▸ **Goal of the exercise**:
In the material below, the line holding "Sell Device (351, 2220)" and every line after it should be reproduced exactly, please, with pictures omitted.

▸ **Input data**:

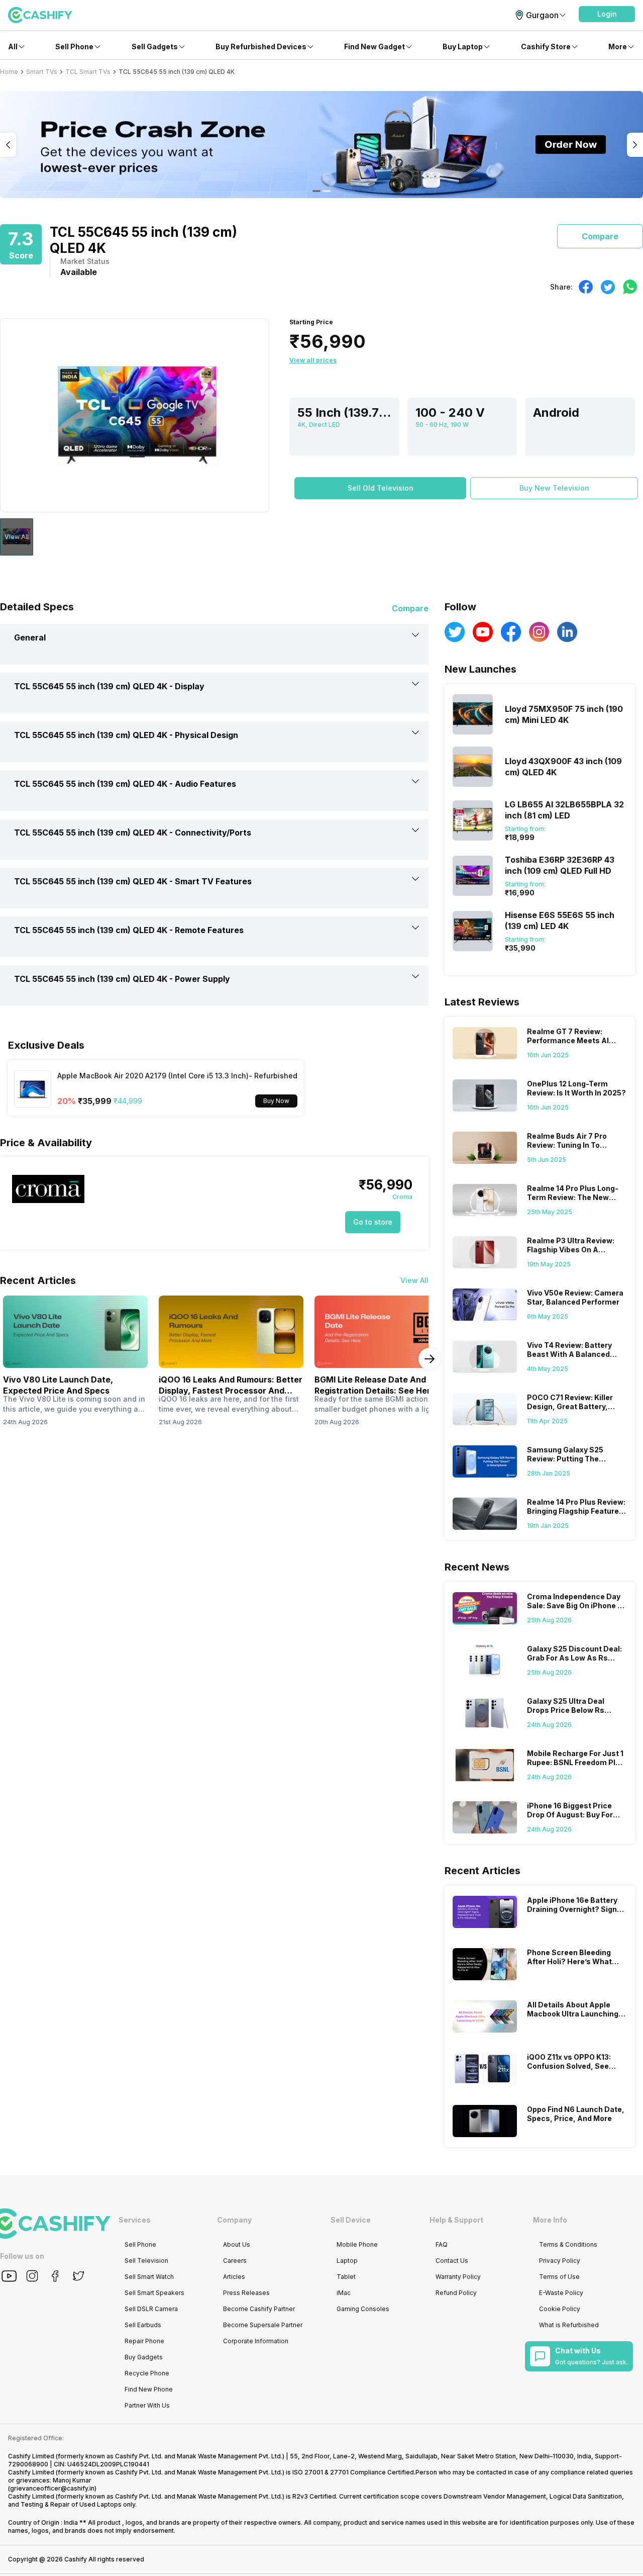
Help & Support (456, 2220)
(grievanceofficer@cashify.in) (52, 2488)
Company (234, 2220)
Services (135, 2220)
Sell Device (351, 2220)
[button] (607, 14)
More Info (550, 2220)
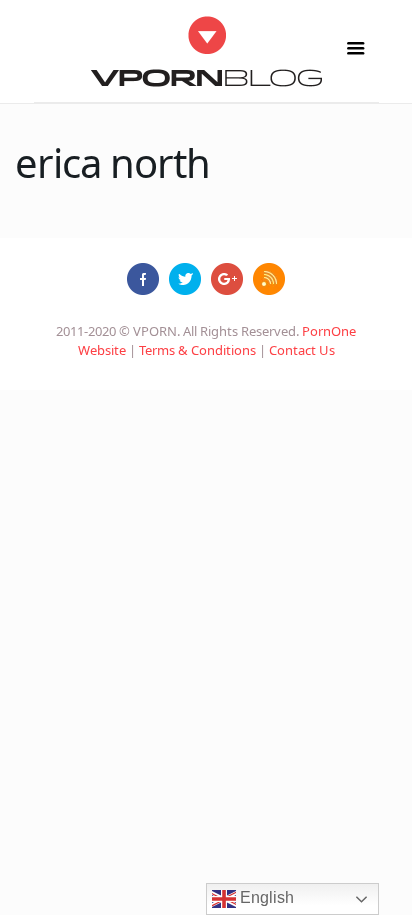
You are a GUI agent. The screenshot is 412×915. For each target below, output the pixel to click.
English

▸ **Expected output**:
Sell Device (351, 2220)
[button] (607, 14)
More Info (550, 2220)
You are a GUI agent. The screenshot is 412×915. For each target below, output the pixel to click.
English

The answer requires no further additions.